* To do *
Output all records verbatim.

* Collected data *
== Segment start ==
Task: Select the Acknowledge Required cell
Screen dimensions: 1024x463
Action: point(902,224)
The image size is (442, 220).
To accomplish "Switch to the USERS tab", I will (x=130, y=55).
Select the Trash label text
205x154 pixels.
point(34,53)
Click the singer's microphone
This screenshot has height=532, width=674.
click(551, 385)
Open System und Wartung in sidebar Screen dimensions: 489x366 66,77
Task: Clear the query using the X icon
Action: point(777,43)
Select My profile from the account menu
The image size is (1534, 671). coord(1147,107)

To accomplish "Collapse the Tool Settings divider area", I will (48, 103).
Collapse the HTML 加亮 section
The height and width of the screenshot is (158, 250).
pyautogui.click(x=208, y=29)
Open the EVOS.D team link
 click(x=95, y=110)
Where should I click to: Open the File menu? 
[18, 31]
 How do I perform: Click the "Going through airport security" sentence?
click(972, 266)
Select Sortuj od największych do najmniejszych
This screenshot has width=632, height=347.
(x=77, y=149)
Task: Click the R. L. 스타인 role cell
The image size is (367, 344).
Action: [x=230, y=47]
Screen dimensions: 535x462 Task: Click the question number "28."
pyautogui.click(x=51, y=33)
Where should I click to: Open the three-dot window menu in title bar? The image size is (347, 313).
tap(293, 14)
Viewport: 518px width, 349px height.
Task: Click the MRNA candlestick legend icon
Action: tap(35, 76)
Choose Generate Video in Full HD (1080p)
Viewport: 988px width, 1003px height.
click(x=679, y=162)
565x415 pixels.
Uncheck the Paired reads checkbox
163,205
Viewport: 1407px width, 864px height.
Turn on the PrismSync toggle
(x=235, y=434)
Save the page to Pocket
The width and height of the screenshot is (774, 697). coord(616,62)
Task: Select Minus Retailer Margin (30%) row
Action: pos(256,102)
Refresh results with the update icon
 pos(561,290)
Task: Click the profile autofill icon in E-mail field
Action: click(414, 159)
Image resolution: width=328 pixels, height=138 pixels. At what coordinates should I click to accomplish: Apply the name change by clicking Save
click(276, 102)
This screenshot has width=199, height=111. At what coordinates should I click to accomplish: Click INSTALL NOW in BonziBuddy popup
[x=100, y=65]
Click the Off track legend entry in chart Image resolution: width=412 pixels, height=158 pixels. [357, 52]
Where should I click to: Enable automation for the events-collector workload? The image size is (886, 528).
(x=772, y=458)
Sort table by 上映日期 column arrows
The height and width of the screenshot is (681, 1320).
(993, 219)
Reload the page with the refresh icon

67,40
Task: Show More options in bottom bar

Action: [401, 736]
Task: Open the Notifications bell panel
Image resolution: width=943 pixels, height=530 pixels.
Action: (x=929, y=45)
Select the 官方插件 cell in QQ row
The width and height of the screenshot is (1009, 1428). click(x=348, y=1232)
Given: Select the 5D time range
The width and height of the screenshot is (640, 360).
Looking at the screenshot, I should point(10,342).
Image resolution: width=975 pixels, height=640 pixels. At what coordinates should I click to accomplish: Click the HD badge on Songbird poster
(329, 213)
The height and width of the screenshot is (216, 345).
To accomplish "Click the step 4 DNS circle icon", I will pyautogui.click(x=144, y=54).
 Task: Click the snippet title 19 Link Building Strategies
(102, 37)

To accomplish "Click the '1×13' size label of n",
== Segment end ==
* Response below *
Task: Select the Acknowledge Required cell
Screen dimensions: 1024x463
Action: point(902,224)
The image size is (442, 220).
To accomplish "Switch to the USERS tab", I will (x=130, y=55).
Select the Trash label text
205x154 pixels.
point(34,53)
Click the singer's microphone
This screenshot has height=532, width=674.
click(551, 385)
Open System und Wartung in sidebar Screen dimensions: 489x366 66,77
Task: Clear the query using the X icon
Action: point(777,43)
Select My profile from the account menu
The image size is (1534, 671). coord(1147,107)

To accomplish "Collapse the Tool Settings divider area", I will (48, 103).
Collapse the HTML 加亮 section
The height and width of the screenshot is (158, 250).
pyautogui.click(x=208, y=29)
Open the EVOS.D team link
 click(x=95, y=110)
Where should I click to: Open the File menu? 
[18, 31]
 How do I perform: Click the "Going through airport security" sentence?
click(972, 266)
Select Sortuj od największych do najmniejszych
This screenshot has width=632, height=347.
(x=77, y=149)
Task: Click the R. L. 스타인 role cell
The image size is (367, 344).
Action: [x=230, y=47]
Screen dimensions: 535x462 Task: Click the question number "28."
pyautogui.click(x=51, y=33)
Where should I click to: Open the three-dot window menu in title bar? The image size is (347, 313).
tap(293, 14)
Viewport: 518px width, 349px height.
Task: Click the MRNA candlestick legend icon
Action: tap(35, 76)
Choose Generate Video in Full HD (1080p)
Viewport: 988px width, 1003px height.
click(x=679, y=162)
565x415 pixels.
Uncheck the Paired reads checkbox
163,205
Viewport: 1407px width, 864px height.
Turn on the PrismSync toggle
(x=235, y=434)
Save the page to Pocket
The width and height of the screenshot is (774, 697). coord(616,62)
Task: Select Minus Retailer Margin (30%) row
Action: pos(256,102)
Refresh results with the update icon
 pos(561,290)
Task: Click the profile autofill icon in E-mail field
Action: click(414, 159)
Image resolution: width=328 pixels, height=138 pixels. At what coordinates should I click to accomplish: Apply the name change by clicking Save
click(276, 102)
This screenshot has width=199, height=111. At what coordinates should I click to accomplish: Click INSTALL NOW in BonziBuddy popup
[x=100, y=65]
Click the Off track legend entry in chart Image resolution: width=412 pixels, height=158 pixels. [357, 52]
Where should I click to: Enable automation for the events-collector workload? The image size is (886, 528).
(x=772, y=458)
Sort table by 上映日期 column arrows
The height and width of the screenshot is (681, 1320).
(993, 219)
Reload the page with the refresh icon

67,40
Task: Show More options in bottom bar

Action: [401, 736]
Task: Open the Notifications bell panel
Image resolution: width=943 pixels, height=530 pixels.
Action: (x=929, y=45)
Select the 官方插件 cell in QQ row
The width and height of the screenshot is (1009, 1428). click(x=348, y=1232)
Given: Select the 5D time range
The width and height of the screenshot is (640, 360).
Looking at the screenshot, I should point(10,342).
Image resolution: width=975 pixels, height=640 pixels. At what coordinates should I click to accomplish: Click the HD badge on Songbird poster
(329, 213)
The height and width of the screenshot is (216, 345).
To accomplish "Click the step 4 DNS circle icon", I will pyautogui.click(x=144, y=54).
 Task: Click the snippet title 19 Link Building Strategies
(102, 37)

To accomplish "Click the '1×13' size label of n",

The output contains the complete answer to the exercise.